There are PPO carriers who refuse to negotiate in good faith. Some PPOs have cost-shifted their responsibility to pay physicians to the patients. By not contracting with providers, these PPOs often wind up paying less than they would if they were contracted to those providers, thus leaving the patient with the responsibility to pay a much larger balance. Anesthesiologists need the support of the medical community. If possible, determine the payer contract status of pathologists, radiologists, emergency medicine physicians, hospitalists, and even perinatalogists and interventional cardiologists at your hospital. All too often, anesthesiologists are miscast as the poster child for noncontracting, when other specialists accept even fewer contracts. Anesthesiologists should not fight this battle alone. You should warn other specialties that they also may be forced to accept unreasonably low-paying contracts or be subject to economic “decredentialing.” In fact, in the now well-known Ventura conflict in 2003, a group of radiologists left Community Memorial Hospital, citing onerous contract demands from the hospital.
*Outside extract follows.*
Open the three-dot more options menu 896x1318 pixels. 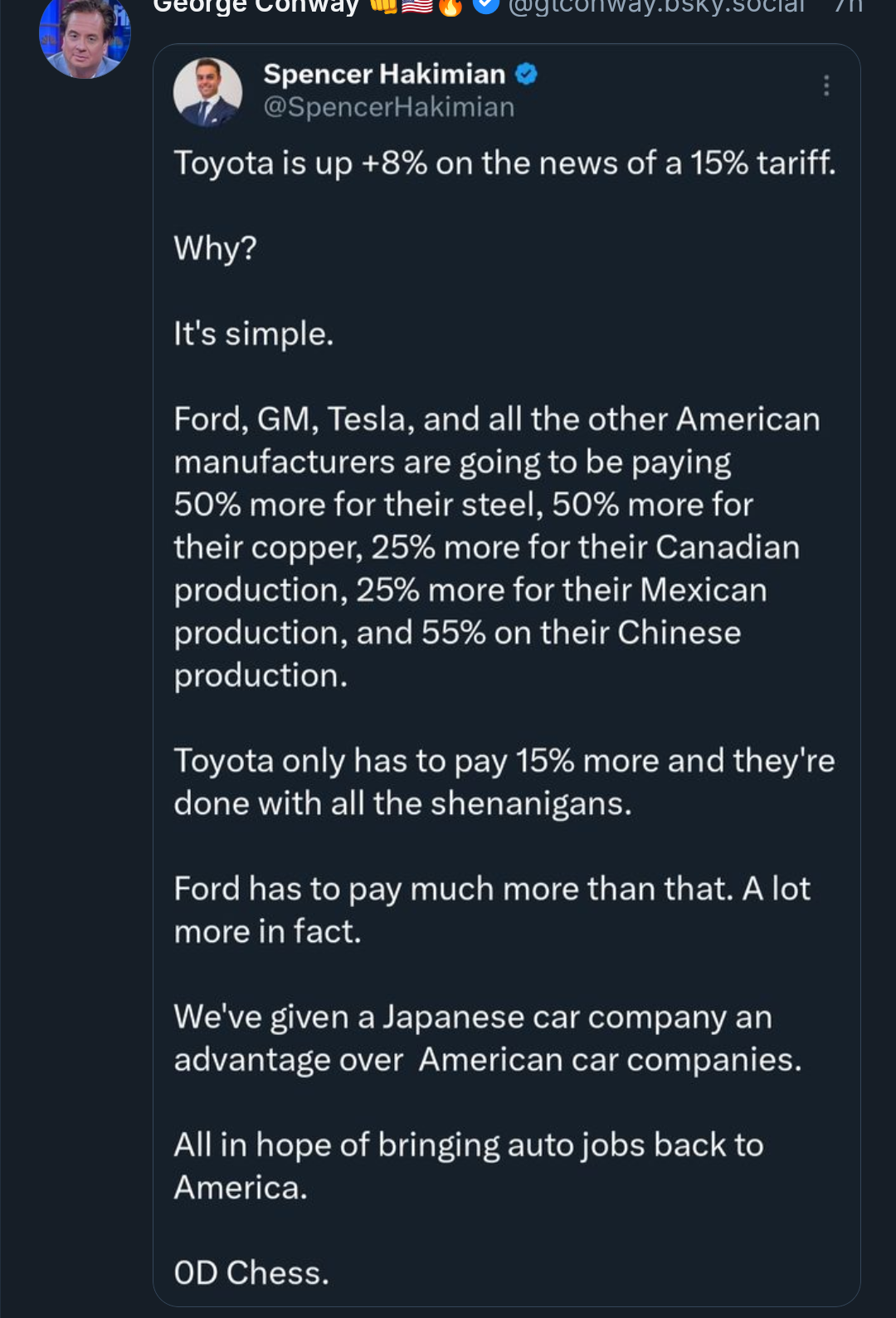click(x=826, y=85)
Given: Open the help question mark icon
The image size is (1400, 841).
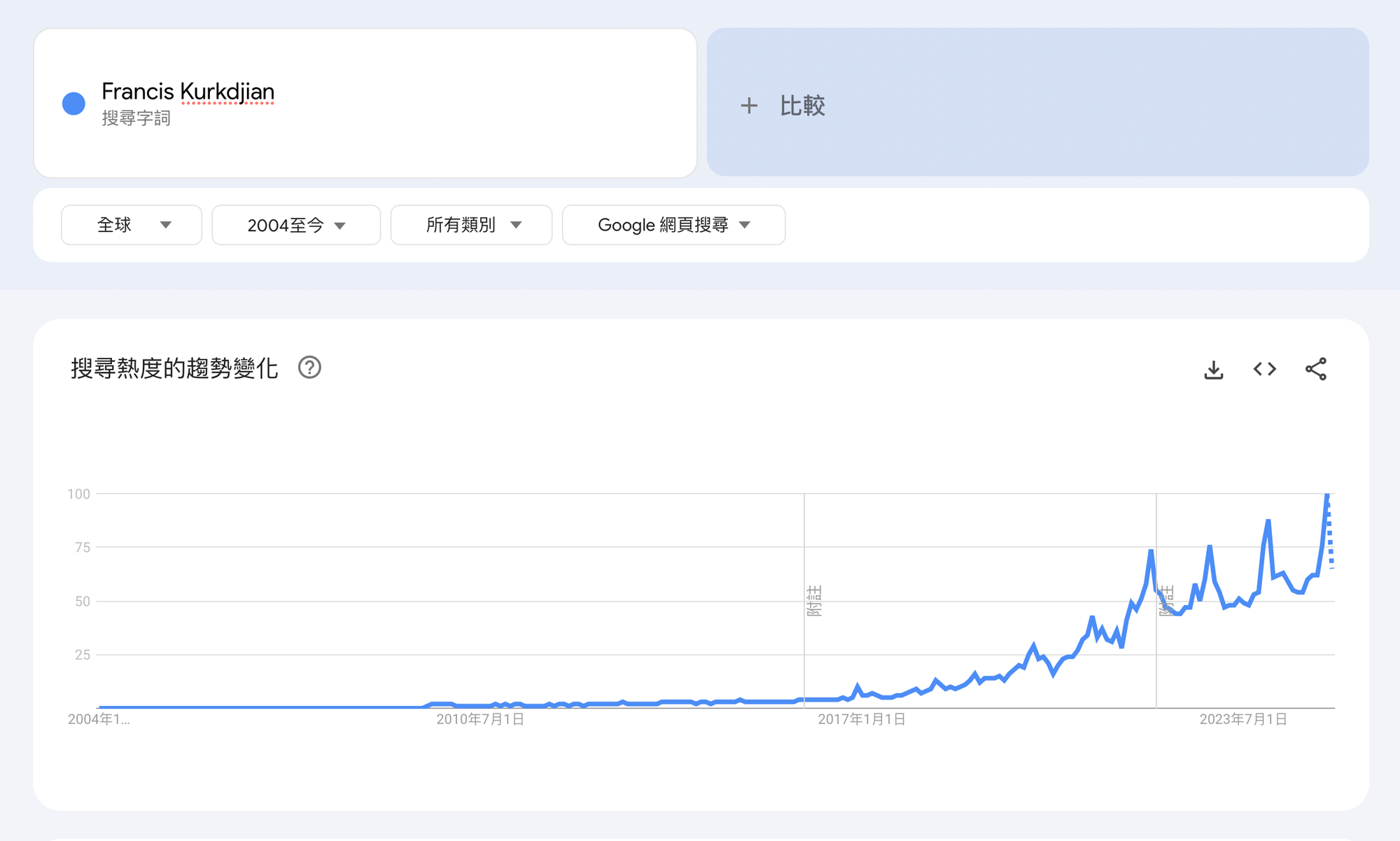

In my 2003 Presidential Address to the California Society of Anesthesiologists House of Delegates, I emphasized the importance of being “reasonable” in billing and reimbursement:

If we want to keep anesthesiologists in California, we must be paid reasonably for our services. Public and private entities must pay reasonable fees for our services, just as we have a duty to bill reasonable fees. Anesthesiologists should not be priced out of California by unreasonably low fees paid by insurance plans. Equally important, anesthesiologists should not price themselves out of the market by billing seemingly unreasonably high fees. We need to listen and respond to complaints. We need to police ourselves; we need to explain ourselves. Patients and hospitals need to know that Medicare and Medi-Cal are not paying their fair share. As a result, anesthesiologists and hospitals are finding themselves forced to increase their fees to non-Medicare and non-Medi-Cal patients. We have no choice if we want to keep anesthesiologists in California. The key is to be reasonable in our billing practices.

This will keep us from the highway! 

  Dr. Dailey is an anesthesiologist in San Mateo and Burlingame.

Reprinted with permission of the author and the California Society of Anesthesiologists. This article first appeared in the CSA Bulletin, Vol. 53, No. 4, Oct-Dec 2004, and is available online at www.csahq.org in the CSA Bulletin Archives.